Wentao Zhang is currently a postdoc research fellow working with Prof. Jian Tang at Montreal Institute for Learning Algorithms (Mila). Prior to that, he received his Ph.D. degree in computer science from Peking University in June 2022, supervised by Prof. Bin Cui. And he worked with Prof. Lei Chen as a visiting scholar at HKUST in 2019. Besides, Wentao has accumulated for 4 years industrial experience in Tencent and Apple Research.
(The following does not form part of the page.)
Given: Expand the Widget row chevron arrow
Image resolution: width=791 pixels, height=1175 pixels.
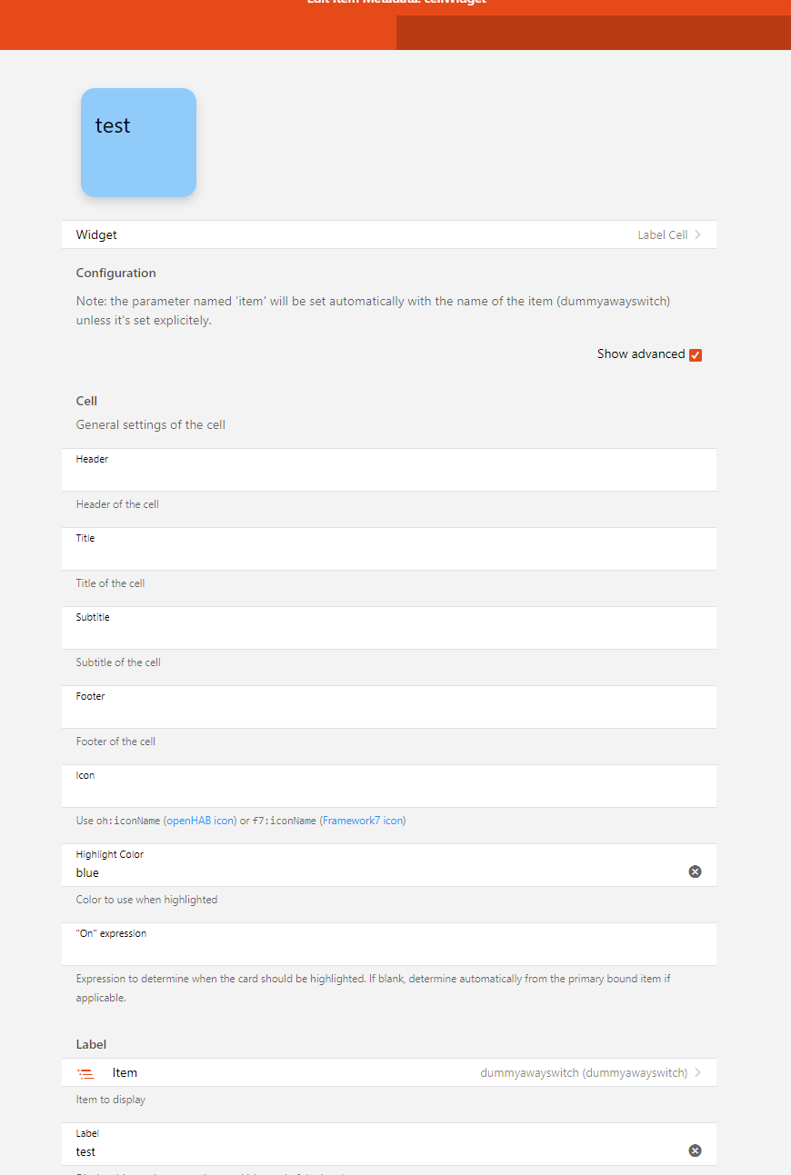Looking at the screenshot, I should click(697, 234).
Motivated by the industrial demand, Wentao’s research focuses on large-scale graph learning from three perspectives – data, model, and system. He has published 30+ papers, including 10+ first author papers in the top DB (SIGMOD, VLDB, ICDE), DM (KDD, WWW) and ML (ICML, NeurIPS, ICLR) conferences. Besides, he is the contributor or designer of several system projects, including Angel , SGL , MindWare , and OpenBox . His research works have been powering several billion-scale applications in Tencent, and some of them have been recognized by multiple prestigious awards, including the Outstanding Doctoral Dissertation Award, and the Best Student Paper Award at WWW’22.
Feel free to catch me if interested to discuss ideas or work together. 😜
Email: wentao.zhang@mila.quebec
Wechat (微信): z1299799152
Office: 6666 St-Urbain Street, #200. Montreal, QC.
I’m on job market now!
If you are interested in me, contact me via Email or Wechat.
Research Interests
Data: annotation, augmentation, imbalance, noise, generation, out-of-distribution, heterogeneity, and privacy.
Model: scalable, fast, memory-efficient, and powerful graph learning.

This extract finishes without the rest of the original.